Bar Council of Andhra Pradesh

Statutory body overview
- Formed: 1961; 65 years ago
- Headquarters: AMARAVATI
- Statutory body executives: Sri Rama Rao, Ghanta, Chairman; Sri Rama Jogeswara Rao, Kirti, Vice Chairman;
- Website: https://barcouncilap.org/about-us/

= Bar Council of Andhra Pradesh =

Representative body for Andhra Pradesh lawyers

Bar Council of Andhra Pradesh is the regulatory and statutory representative body for lawyers practicing law in the state of Andhra Pradesh. It was constituted as per the mandatory requirement as per Advocates Act, 1961 and Bar Council of India. In March 1953, the 'All India Bar Committee', headed by S. R. Das, submitted a report which proposed the creation of a bar council for each state and an all-India bar council as an apex body. Members of the Bar Council are elected from among members enrolled and practicing as lawyers in the state of Andhra Pradesh and they represent the state in Bar Council of India meetings. Bar Council of a place designs standards of professional conduct to be followed by members, and designs etiquettes and has the power to enforce disciplinary guidelines over the members of bar council.

== History ==

Bar Council of Andhra Pradesh was formed as per the requirement of Section 3 of Advocates Act, 1961 which mandates for each state of India to have its Bar Council. Accordingly, in July 2018, the Andhra Pradesh State Bar Council was formed. As per the guidelines the legal profession in India and the standards of legal education would be regulated by All India Bar Council. The Law Commission of India was assigned the job of assembling a report on judicial administration reforms.

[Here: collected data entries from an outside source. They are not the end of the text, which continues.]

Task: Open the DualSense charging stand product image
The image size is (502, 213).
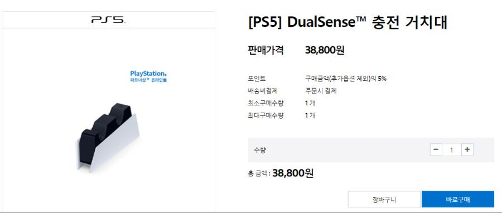Action: [x=108, y=138]
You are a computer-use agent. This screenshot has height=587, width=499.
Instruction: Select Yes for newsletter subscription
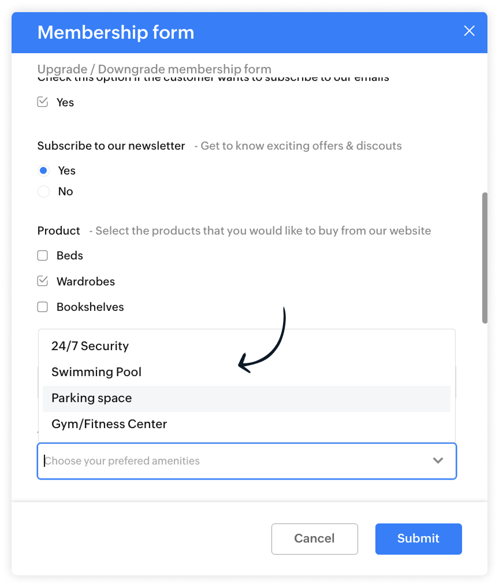pos(43,171)
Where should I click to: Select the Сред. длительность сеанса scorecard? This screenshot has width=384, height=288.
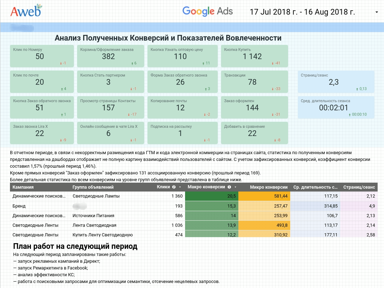336,108
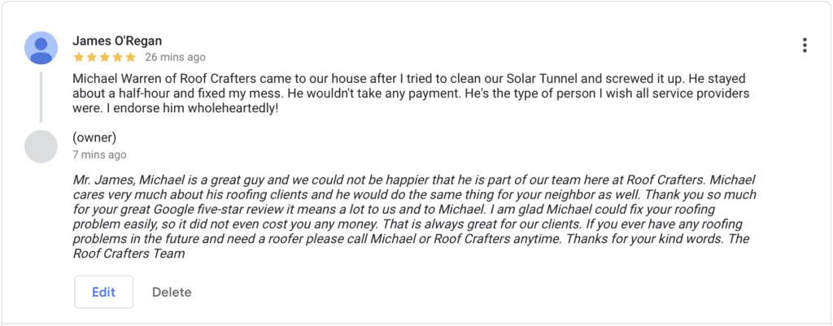Open the three-dot more options menu
The image size is (833, 326).
point(805,46)
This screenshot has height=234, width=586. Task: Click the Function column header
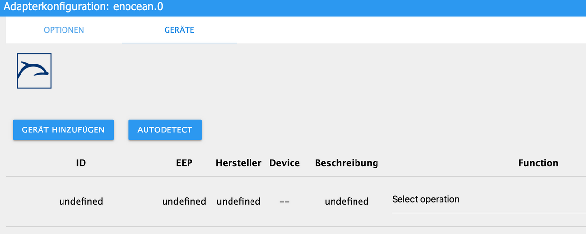coord(538,163)
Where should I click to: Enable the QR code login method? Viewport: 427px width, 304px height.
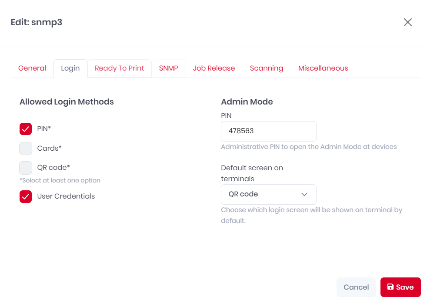click(26, 168)
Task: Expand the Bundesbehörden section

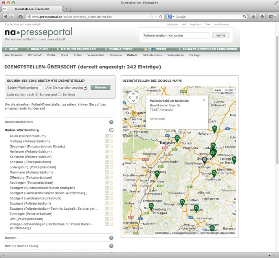Action: [111, 122]
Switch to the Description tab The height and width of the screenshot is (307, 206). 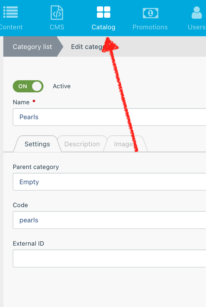click(82, 144)
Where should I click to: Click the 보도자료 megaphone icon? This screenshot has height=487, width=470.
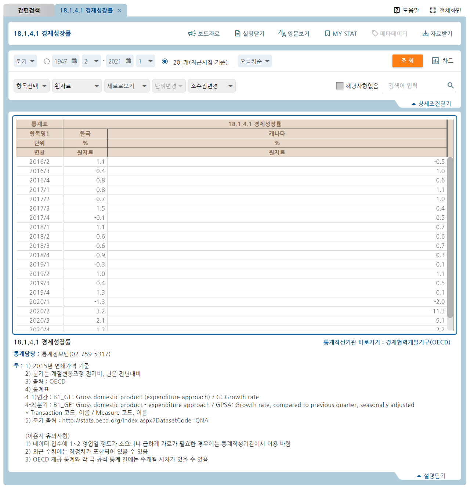click(192, 33)
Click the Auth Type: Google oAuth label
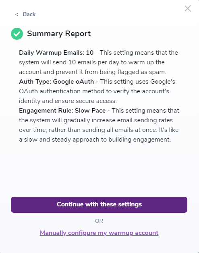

In July 2021, the state Bar Council along with Bar Councils of other Southern states of India had requested the Vice-president Mr Venkaiah Naidu and Supreme Court Chief Justice Hon. N. V. Ramana for the setting up of separate bench for Southern India.

== Functions ==

Section 7 of the Advocates Act, 1961 lays down the Bar Council's regulatory and representative mandate. Bar Councils of each place has following functions:

1. Facilitating the election with rules for members to get elected and managing the Bar Council.
2. Designing the professional behaviours and code to be followed by advocates who are its members..
3. Laying down guidelines for disciplinary committees and other committees formed by it.
4. Protecting the advocate members rights, benefits, and safeguarding their interests.
5. Designing, promoting and supporting law reform as per changing circumstances.
6. Handling and resolving other issues or any matter placed before it by its members in ad hoc situations.
7. Designing and promoting legal education in country and states.
8. Designing and organising seminars on wide legal topics in the interest of members by reputed jurists and publishing them in journals and magazines of legal circles and other sources of media.
9. Facilitating legal aid to those who can't afford it.
10. Ensuring that guidelines laid in various legal forums are followed by members.

In 2020, as COVID relief, the Andhra Pradesh Bar Council offered financial assistance to its members and asked the needful members to apply online.

== Constitution ==

The council elects its own chairman and vice-chairman for a period of two years from amongst its members. Assisted by the various committees of the council, the chairman acts as the chief executive and director of the council. Voting rights in elections are available only for advocates having Certificate of Practice. Till 2018, there were around 97,600 enrolled as members of the State Bar Council. As per the Advocates Act, the bar council of the state should have 25 members in case the members on roll exceeds 10000, the same has been followed by Andhra Pradesh Bar Council.

==Enrollment of advocates==

Graduates having a law degree from recognised universities permitted to impart legal education are admitted as advocates in Andhra Pradesh Bar Council. Law graduates can enroll online for Andhra Pradesh Bar Council. State bar councils are empowered by Advocates Act, 1961 to frame rules according to their convenience for enrolling advocates in council. Enrollment committee formed by Councils will scrutinise a prospective member's application. Enrolled advocates of any bar council in state are considered as eligible to write the All India Bar Examination conducted by Bar Council of India. After clearing the exam, he is certified by Bar Council of India and issued 'Certificate of Enrolment', which facilitates him to practice the profession of law in any High Court based in India and lower courts of the country, as an advocate. Advocates are required to qualify in the exam known as "Supreme Court Advocate on Record Examination" which is conducted by the Supreme Court exclusively to practice in the Supreme Court of Country.